Los Defensores

Trump, el señor de la guerra

Carlos Julio Báez Evertsz


Por Carlos Julio Báez Evertsz

El bombardeo de Trump y Netanyahu contra Irán constituye, a mi juicio, otro acto de desprecio absoluto al Derecho Internacional y a la Carta de la ONU. Refleja una política exterior que muchos consideran alejada de los principios que históricamente Estados Unidos ha dicho defender.

Se actúa sin complejos, como si la violación de normas y derechos ajenos se convirtiera en un comportamiento habitual. “Por sus hechos los conoceréis”. Muchos votantes creyeron la promesa de Trump de que no impulsaría nuevas guerras. Sin embargo, sus decisiones militares —según sus críticos— han implicado altos costos económicos y políticos.

Mientras tanto, se señala que el expresidente ha incrementado considerablemente su fortuna durante su paso por el poder.
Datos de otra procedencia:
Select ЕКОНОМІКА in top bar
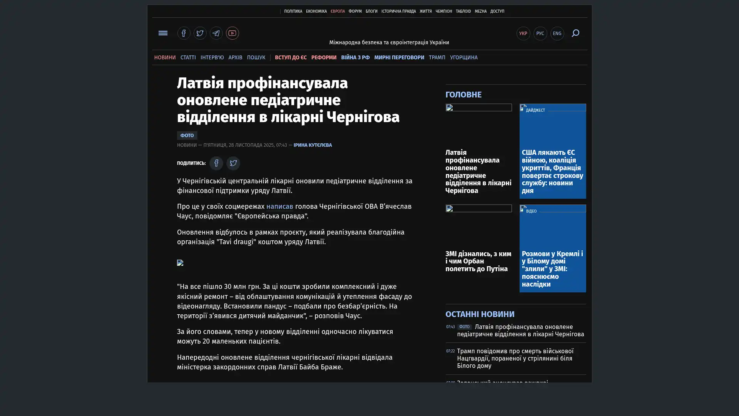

Para algunos, esto refuerza la percepción de que actúa más como un empresario que como un hombre de Estado, priorizando intereses económicos sobre consideraciones geopolíticas o humanitarias. Como ejemplo, se menciona su propuesta de convertir Gaza en un complejo turístico como parte de su “solución” al conflicto.

Más allá de la indignación personal que pueda generar esta situación, preocupa el círculo vicioso de violencia, abusos y desprecio de normas internacionales, que suele afectar principalmente a los sectores más vulnerables, mientras las grandes fortunas continúan creciendo.

Surge entonces una pregunta de fondo: ¿cuándo comprenderán los sectores trabajadores y las clases medias afectadas por la globalización y por políticas económicas que encarecen la vida, que sus problemas no se resolverán enfrentándose entre sí, sino cuestionando estructuras más amplias de poder?

Los discursos demagógicos, cargados de simplificaciones y prejuicios, suelen ofrecer respuestas binarias a problemas complejos. Las promesas de campaña pueden convertirse en herramientas para captar votos sin un compromiso real de cumplimiento. En tiempos de necesidad y frustración, estos mensajes encuentran terreno fértil.

Sin embargo, la historia demuestra que muchos ciudadanos son capaces de rectificar y revisar sus creencias. Algunos analistas ya hablan de un posible giro en sectores que anteriormente respaldaron a Trump.

Desde esta perspectiva crítica, la ofensiva contra Irán podría interpretarse como una imprudencia política basada en información parcial o interesada. La movilización de fuerzas y la escalada militar habrían estado planificadas con antelación, mientras las negociaciones diplomáticas eran vistas por algunos como un simple trámite.

Irán, con una larga tradición histórica y un fuerte sentimiento nacional, difícilmente aceptaría una rendición sin resistencia. Aunque se afirma que no posee armas nucleares, sí ha desarrollado capacidades misilísticas avanzadas, lo cual genera preocupación en sus adversarios.

Quienes critican la política exterior occidental recuerdan precedentes como Irak, Libia, Siria y Líbano, países que, tras intervenciones y cambios de régimen, atraviesan situaciones de gran inestabilidad. Temen que un escenario similar en Irán derive en mayor caos y subordinación externa.

Irán, por su parte, ha resistido más de cuarenta años de sanciones y presiones internacionales, así como una guerra prolongada con Irak en los años ochenta.

Bombardear desde el aire es una cosa; ocupar y estabilizar un territorio es otra muy distinta. Si el conflicto se prolongara o se agravara, podría tener repercusiones políticas internas en Estados Unidos, especialmente en procesos electorales futuros.

En ese contexto, algunos sostienen que la estrategia más conveniente sería presentar cualquier objetivo alcanzado como una victoria política y evitar una escalada que pudiera generar costos difíciles de gestionar.